J’ai aussi beaucoup aimé le parallèle entre « BDSM » qui ouvre l’album et « Climax » qui est à la fin de celui-ci, parce qu’ils sont opposés en style, et parce que tu commences en disant « Scene Queen hates men », et que tu parles de ton copain sur la dernière comme étant l’exception.
Alors c’est le truc marrant que tu apprends au travers de l’album, c’est que je ne hais pas les hommes. Je déteste juste ce qu’ils font en groupe, et la mentalité qu’un groupe d’hommes a, surtout dans le monde des tournées. Mais l’album parle notamment de moi qui reprends en main ma sexualité et mon pouvoir, et c’est à peu près à ce moment-là que je suis devenue SCENE QUEEN, ou peut-être un peu avant. Et ça parle de tous les amis et ennemis que je me suis fait en chemin, en explorant ça à travers la musique. Et avoir cette dualité de devoir me protéger pour être dans la scène, et finalement trouver quelqu’un dans cette même scène qui se préoccupe autant de moi, c’est la beauté dans tout ça. Et je dirais que même si l’album s’appelle ‘Hot Singles In Your Area’, je finis par dire que c’est normal d’être vulnérable avec les gens aussi. J’ai écrit un album qui parle de ma vie de célibataire à Los Angeles, et je finis par parler de la chose la plus belle imaginable !
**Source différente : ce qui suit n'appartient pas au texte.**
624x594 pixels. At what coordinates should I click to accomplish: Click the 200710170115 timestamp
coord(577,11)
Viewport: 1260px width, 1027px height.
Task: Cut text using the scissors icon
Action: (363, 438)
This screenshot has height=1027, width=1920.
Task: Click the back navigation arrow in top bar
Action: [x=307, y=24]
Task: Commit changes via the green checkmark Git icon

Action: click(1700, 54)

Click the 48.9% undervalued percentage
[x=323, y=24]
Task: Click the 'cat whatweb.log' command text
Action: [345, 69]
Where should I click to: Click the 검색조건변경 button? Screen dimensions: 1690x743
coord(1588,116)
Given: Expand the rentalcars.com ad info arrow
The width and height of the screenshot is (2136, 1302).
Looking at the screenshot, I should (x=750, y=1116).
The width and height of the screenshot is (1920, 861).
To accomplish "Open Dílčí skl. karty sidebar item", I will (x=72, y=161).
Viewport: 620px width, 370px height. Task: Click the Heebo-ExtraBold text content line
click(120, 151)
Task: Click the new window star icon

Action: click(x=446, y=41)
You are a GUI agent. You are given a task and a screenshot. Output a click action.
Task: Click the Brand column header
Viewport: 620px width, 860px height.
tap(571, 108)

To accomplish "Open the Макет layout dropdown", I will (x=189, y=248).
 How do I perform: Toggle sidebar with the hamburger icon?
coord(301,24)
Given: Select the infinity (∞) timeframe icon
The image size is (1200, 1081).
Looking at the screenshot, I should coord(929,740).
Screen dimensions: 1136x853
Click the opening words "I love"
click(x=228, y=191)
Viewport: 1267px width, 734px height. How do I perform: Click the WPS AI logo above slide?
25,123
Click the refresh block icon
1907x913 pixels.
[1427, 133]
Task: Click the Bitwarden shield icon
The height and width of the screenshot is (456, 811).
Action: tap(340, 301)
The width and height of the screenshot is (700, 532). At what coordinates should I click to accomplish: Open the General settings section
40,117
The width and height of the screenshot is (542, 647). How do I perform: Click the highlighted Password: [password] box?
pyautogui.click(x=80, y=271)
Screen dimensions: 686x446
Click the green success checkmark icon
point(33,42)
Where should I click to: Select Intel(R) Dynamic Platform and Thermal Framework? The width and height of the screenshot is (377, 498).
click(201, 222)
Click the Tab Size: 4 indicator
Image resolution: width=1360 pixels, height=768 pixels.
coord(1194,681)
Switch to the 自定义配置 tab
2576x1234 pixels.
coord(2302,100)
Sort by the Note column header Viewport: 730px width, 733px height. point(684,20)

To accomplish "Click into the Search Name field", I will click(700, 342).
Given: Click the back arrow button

J’aime beaucoup le fait que tu commences par ça, parce que ça ouvre la conversation. Beaucoup de gens vont dire « pas tous les hommes » et des choses comme ça, mais la conclusion c’est qu’en tant qu’homme tu veux être l’exception.
C’est exactement ça, et si quelqu’un doute du sentiment que les hommes font des choses énervantes, c’est souvent que cette personne fait partie du problème. Et les gens qui ne sont pas dérangés par les paroles et rigolent avec moi sont souvent ceux qui comprennent ce que je dis.
J’adore aussi le côté RnB de certains morceaux comme « Amateur ». Est-ce que c’était naturel pour toi de mélanger les deux styles dans l’écriture ?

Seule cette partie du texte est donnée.